- _Record extracts_:
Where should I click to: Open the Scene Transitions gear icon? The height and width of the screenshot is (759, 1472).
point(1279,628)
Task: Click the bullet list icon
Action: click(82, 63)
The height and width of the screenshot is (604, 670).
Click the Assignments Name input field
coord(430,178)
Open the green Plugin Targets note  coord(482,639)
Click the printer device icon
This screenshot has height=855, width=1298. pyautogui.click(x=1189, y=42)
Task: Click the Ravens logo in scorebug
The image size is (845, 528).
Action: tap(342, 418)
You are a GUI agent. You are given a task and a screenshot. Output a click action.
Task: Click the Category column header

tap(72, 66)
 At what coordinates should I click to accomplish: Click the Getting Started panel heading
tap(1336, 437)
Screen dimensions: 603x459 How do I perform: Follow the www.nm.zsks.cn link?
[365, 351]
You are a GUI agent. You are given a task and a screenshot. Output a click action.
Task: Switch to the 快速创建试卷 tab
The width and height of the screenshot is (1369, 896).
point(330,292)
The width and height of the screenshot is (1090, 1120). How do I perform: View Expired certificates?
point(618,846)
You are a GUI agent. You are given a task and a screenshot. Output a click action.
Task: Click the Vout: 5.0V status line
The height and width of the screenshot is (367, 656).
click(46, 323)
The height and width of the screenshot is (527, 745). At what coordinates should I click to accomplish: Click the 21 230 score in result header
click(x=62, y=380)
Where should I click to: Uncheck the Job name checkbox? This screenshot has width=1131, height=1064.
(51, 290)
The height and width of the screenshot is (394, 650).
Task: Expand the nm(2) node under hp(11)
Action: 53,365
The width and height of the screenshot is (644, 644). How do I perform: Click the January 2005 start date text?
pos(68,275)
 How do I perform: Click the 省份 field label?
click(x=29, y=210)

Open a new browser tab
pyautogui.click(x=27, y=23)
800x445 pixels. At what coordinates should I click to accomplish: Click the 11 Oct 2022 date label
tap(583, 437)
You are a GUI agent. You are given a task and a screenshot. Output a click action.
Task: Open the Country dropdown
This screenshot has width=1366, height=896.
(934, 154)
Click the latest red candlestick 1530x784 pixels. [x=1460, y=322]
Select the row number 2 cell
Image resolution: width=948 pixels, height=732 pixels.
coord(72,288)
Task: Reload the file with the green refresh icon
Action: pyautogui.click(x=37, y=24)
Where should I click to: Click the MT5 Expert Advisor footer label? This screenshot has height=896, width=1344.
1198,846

- _About this exercise_:
Down to the final line, the data above must be copied exactly.

- _Written response_:
Where should I click to: Open the Scene Transitions gear icon? The height and width of the screenshot is (759, 1472).
point(1279,628)
Task: Click the bullet list icon
Action: click(82, 63)
The height and width of the screenshot is (604, 670).
Click the Assignments Name input field
coord(430,178)
Open the green Plugin Targets note  coord(482,639)
Click the printer device icon
This screenshot has height=855, width=1298. pyautogui.click(x=1189, y=42)
Task: Click the Ravens logo in scorebug
The image size is (845, 528).
Action: tap(342, 418)
You are a GUI agent. You are given a task and a screenshot. Output a click action.
Task: Click the Category column header

tap(72, 66)
 At what coordinates should I click to accomplish: Click the Getting Started panel heading
tap(1336, 437)
Screen dimensions: 603x459 How do I perform: Follow the www.nm.zsks.cn link?
[365, 351]
You are a GUI agent. You are given a task and a screenshot. Output a click action.
Task: Switch to the 快速创建试卷 tab
The width and height of the screenshot is (1369, 896).
point(330,292)
The width and height of the screenshot is (1090, 1120). How do I perform: View Expired certificates?
point(618,846)
You are a GUI agent. You are given a task and a screenshot. Output a click action.
Task: Click the Vout: 5.0V status line
The height and width of the screenshot is (367, 656).
click(46, 323)
The height and width of the screenshot is (527, 745). At what coordinates should I click to accomplish: Click the 21 230 score in result header
click(x=62, y=380)
Where should I click to: Uncheck the Job name checkbox? This screenshot has width=1131, height=1064.
(51, 290)
The height and width of the screenshot is (394, 650).
Task: Expand the nm(2) node under hp(11)
Action: 53,365
The width and height of the screenshot is (644, 644). How do I perform: Click the January 2005 start date text?
pos(68,275)
 How do I perform: Click the 省份 field label?
click(x=29, y=210)

Open a new browser tab
pyautogui.click(x=27, y=23)
800x445 pixels. At what coordinates should I click to accomplish: Click the 11 Oct 2022 date label
tap(583, 437)
You are a GUI agent. You are given a task and a screenshot. Output a click action.
Task: Open the Country dropdown
This screenshot has width=1366, height=896.
(934, 154)
Click the latest red candlestick 1530x784 pixels. [x=1460, y=322]
Select the row number 2 cell
Image resolution: width=948 pixels, height=732 pixels.
coord(72,288)
Task: Reload the file with the green refresh icon
Action: pyautogui.click(x=37, y=24)
Where should I click to: Click the MT5 Expert Advisor footer label? This screenshot has height=896, width=1344.
1198,846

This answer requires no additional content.